US Government Moves to Roll back Greenhouse Gas Reporting Requirements
WASHINGTON – The Environmental Protection Agency (EPA) is poised to eliminate reporting regulations requiring thousands of US companies to disclose their greenhouse gas emissions, a move expected to be finalized next year. The rollback aligns with the Biden governance’s stated policy goals and follows through on promises made during President Trump’s election campaign to relax climate regulations.
The decision dismantles a key component of US climate policy, built on the scientific consensus that greenhouse gas emissions pose a threat to public health and prosperity. While existing legislation from 2022 maintains reporting obligations for methane emissions – a potent greenhouse gas – the EPA proposal targets broader reporting requirements. Republicans previously attempted to delay methane reporting through the “Big Beautiful Bill,” pushing the requirement for oil and gas companies to disclose methane emissions to 2034.

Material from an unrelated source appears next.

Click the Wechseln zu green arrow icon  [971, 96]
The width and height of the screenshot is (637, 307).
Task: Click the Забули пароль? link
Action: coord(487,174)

The EPA’s move extends beyond simply easing reporting burdens. The US government is also considering eliminating or destroying two NASA satellites currently measuring atmospheric greenhouse gas concentrations. This action would leave a critically important data gap, as a comparable European alternative is years away from providing similar data. The scrapped regulations previously required companies to report emissions of carbon dioxide, methane, and other greenhouse gases, providing critical data for tracking the nation’s carbon footprint and informing climate policy.